Looking at the records below, please say how many lines contain the word "icon", as a bare number.

Saved entries
□ □ □ □ □ □ □

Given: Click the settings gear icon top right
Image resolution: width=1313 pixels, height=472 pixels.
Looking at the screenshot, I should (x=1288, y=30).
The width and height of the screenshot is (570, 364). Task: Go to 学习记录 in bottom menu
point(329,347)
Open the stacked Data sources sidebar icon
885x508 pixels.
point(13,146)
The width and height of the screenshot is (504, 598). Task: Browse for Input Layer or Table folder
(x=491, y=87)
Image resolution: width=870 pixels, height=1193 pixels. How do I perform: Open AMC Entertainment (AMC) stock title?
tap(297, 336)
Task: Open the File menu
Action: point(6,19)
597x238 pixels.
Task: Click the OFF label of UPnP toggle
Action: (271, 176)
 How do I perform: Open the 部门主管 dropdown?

□ □ □ □ □ □ □

_Response to this exercise_. 2